▶ **Work instructions**
Starting at the line with "Instruction: Click the 公開日 date input field" and ending at the line with "Task: Click the everstakeone logo icon", print exactly the lines of the entries below. Pictures do not belong in the copy.

▶ **Supplied material**

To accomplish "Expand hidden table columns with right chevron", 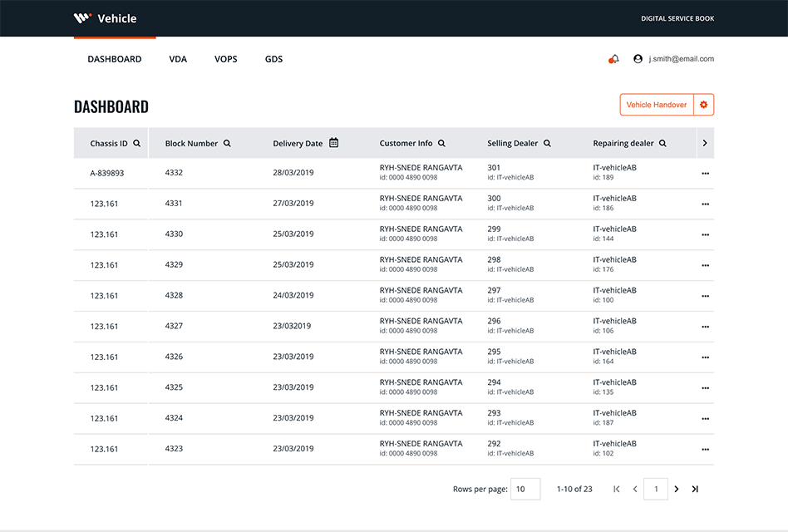I will (x=705, y=143).
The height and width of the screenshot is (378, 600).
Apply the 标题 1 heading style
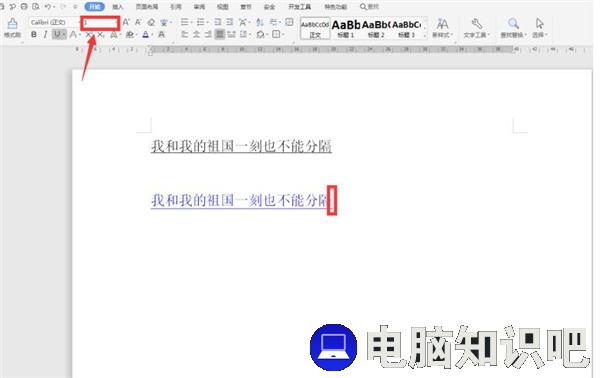[345, 28]
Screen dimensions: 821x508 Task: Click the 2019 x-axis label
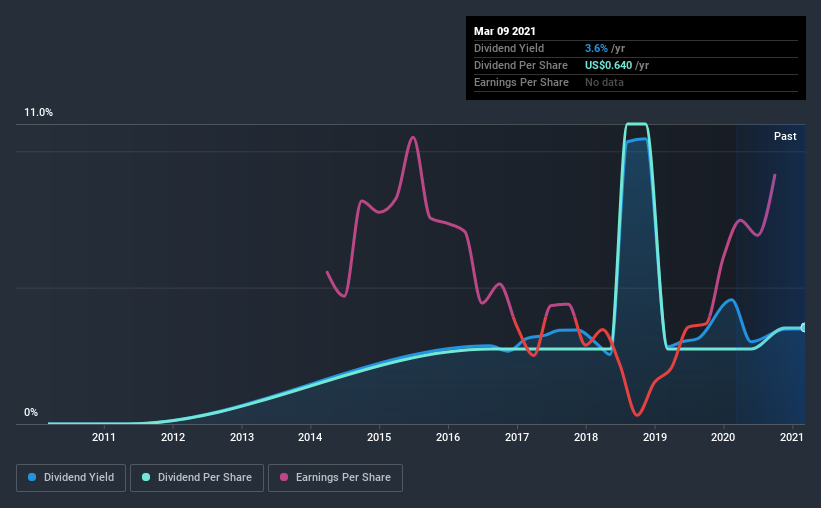click(654, 437)
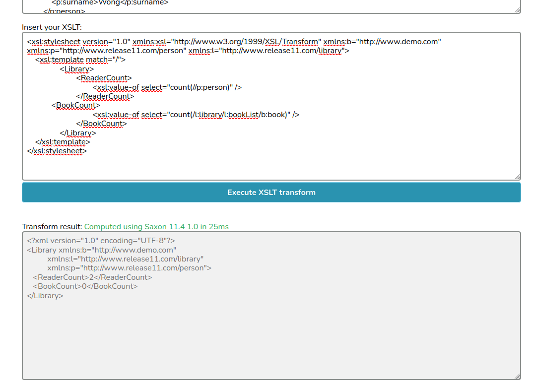Click the xsl:stylesheet version opening line
Image resolution: width=534 pixels, height=392 pixels.
[233, 42]
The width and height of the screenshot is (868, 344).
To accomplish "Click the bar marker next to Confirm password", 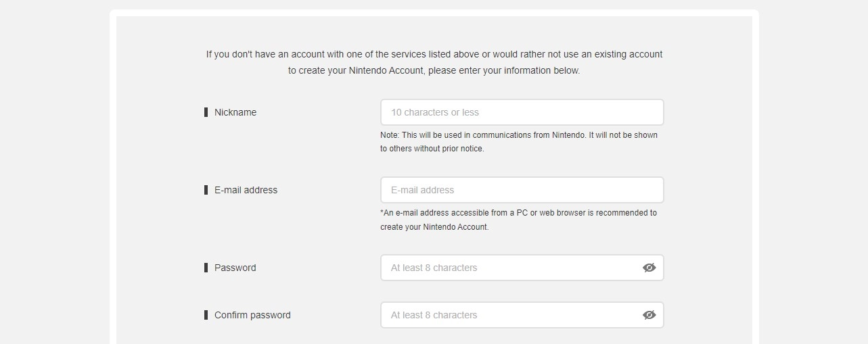I will tap(206, 315).
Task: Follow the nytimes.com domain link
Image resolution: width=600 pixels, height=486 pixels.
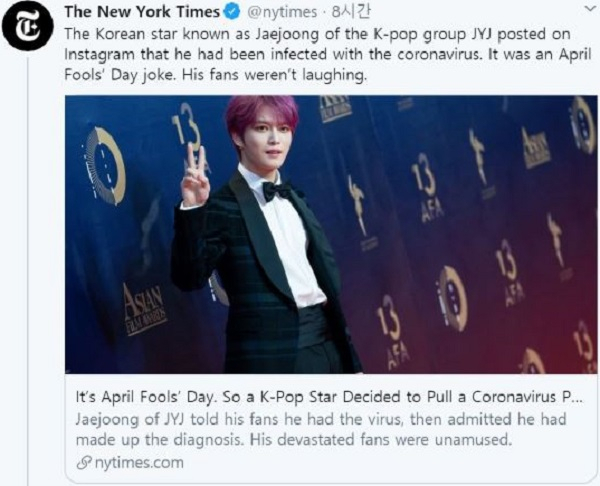Action: coord(139,463)
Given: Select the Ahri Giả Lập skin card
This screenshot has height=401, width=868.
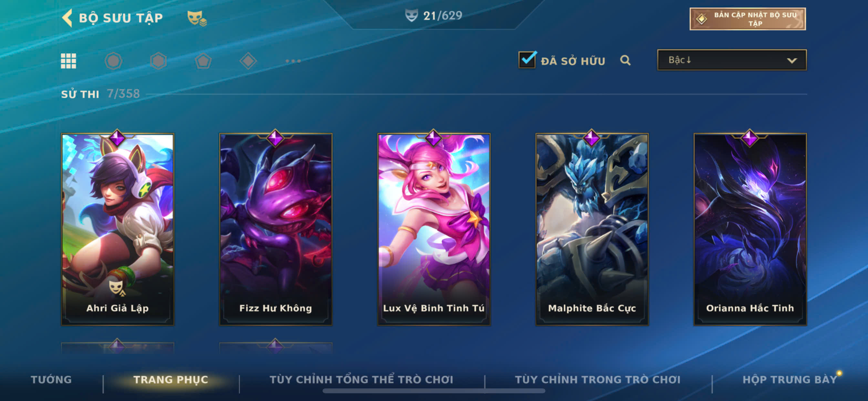Looking at the screenshot, I should 118,229.

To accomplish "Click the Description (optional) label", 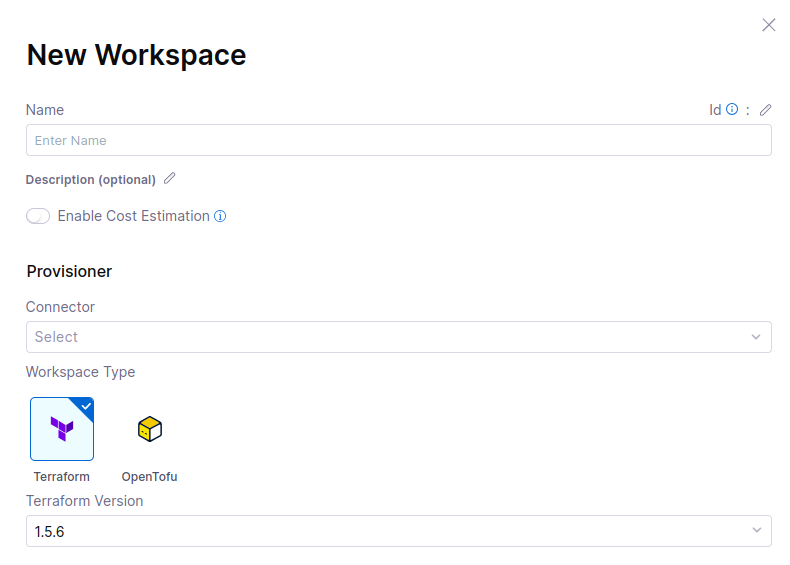I will [91, 180].
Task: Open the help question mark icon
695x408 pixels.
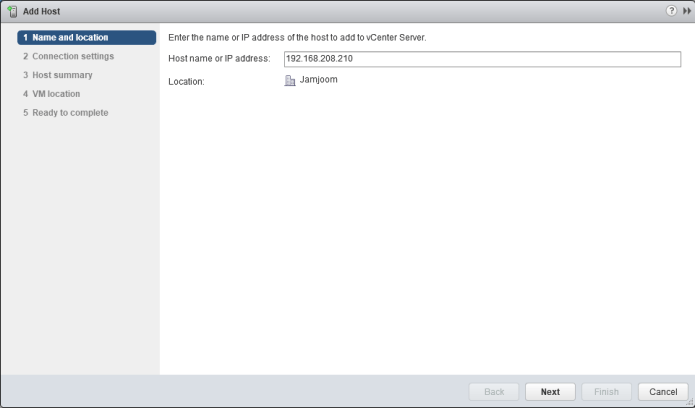Action: pos(671,10)
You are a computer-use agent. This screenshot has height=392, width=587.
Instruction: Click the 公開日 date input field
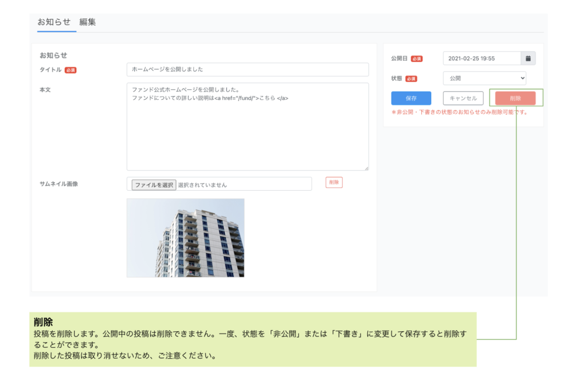click(482, 58)
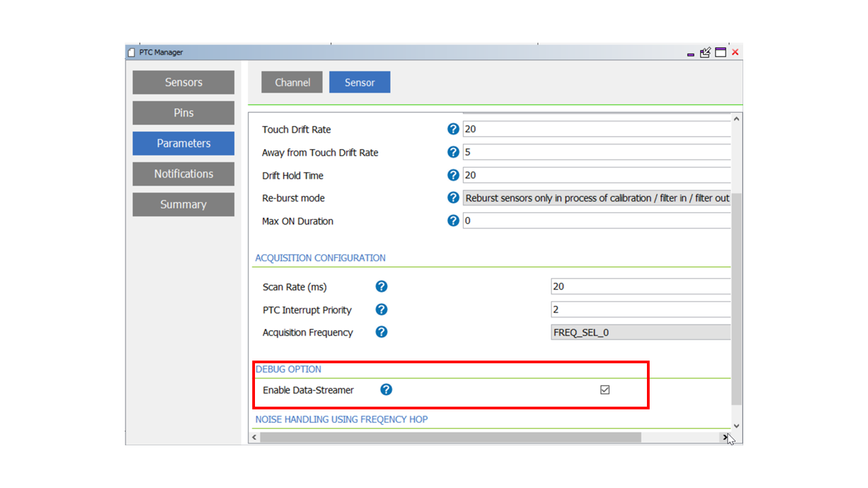Open help for Enable Data-Streamer

pyautogui.click(x=387, y=390)
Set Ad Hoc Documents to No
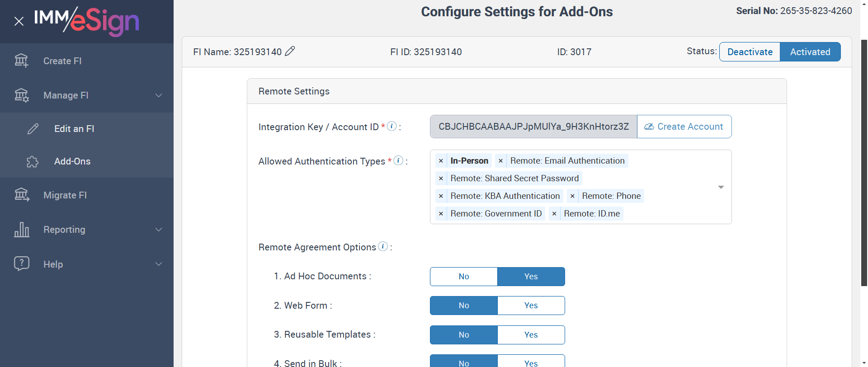 pos(463,277)
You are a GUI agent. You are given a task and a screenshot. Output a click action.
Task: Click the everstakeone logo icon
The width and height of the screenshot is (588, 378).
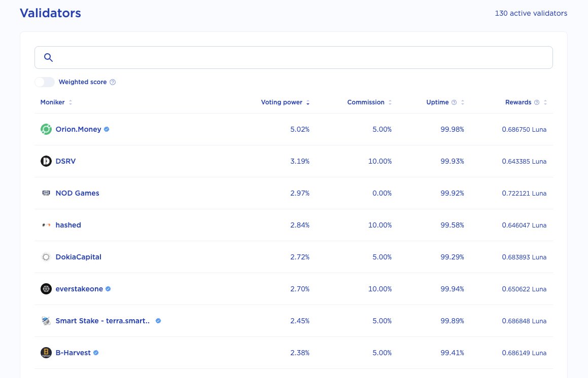pyautogui.click(x=46, y=289)
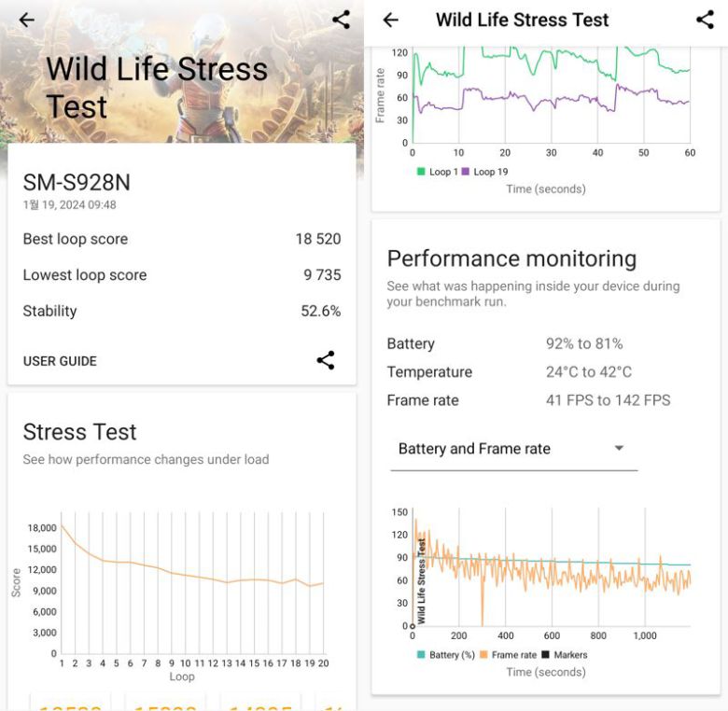Tap the Performance monitoring heading
728x711 pixels.
[511, 258]
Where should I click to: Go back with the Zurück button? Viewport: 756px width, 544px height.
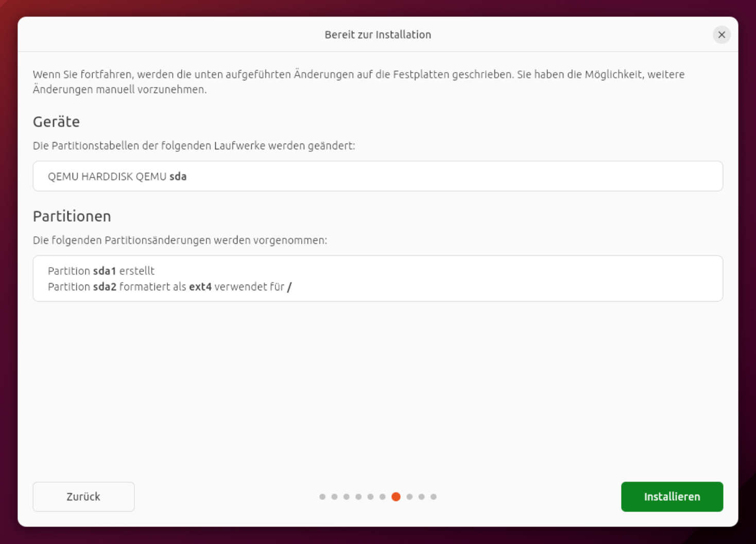point(83,497)
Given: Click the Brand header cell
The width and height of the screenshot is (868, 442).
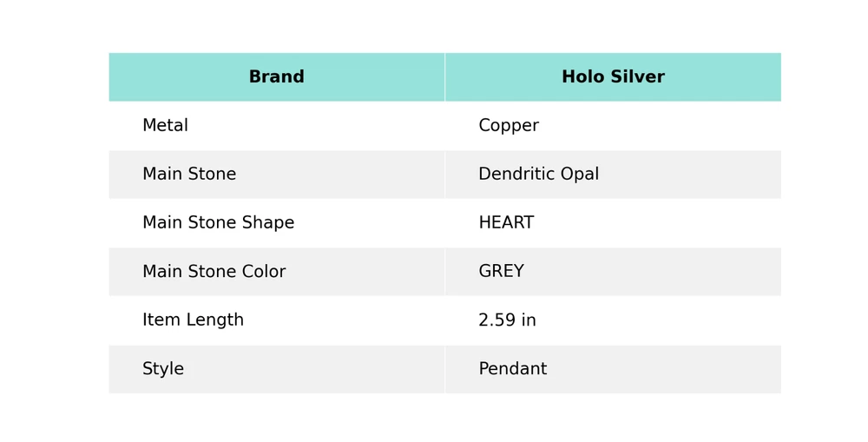Looking at the screenshot, I should coord(276,77).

▶ **Response for this exercise**
Instruction: Click the 公開日 date input field
click(482, 58)
Open help for Enable Data-Streamer

pyautogui.click(x=387, y=390)
Set Ad Hoc Documents to No
 pos(463,277)
You are a GUI agent. You are given a task and a screenshot. Output a click action.
Task: Click the everstakeone logo icon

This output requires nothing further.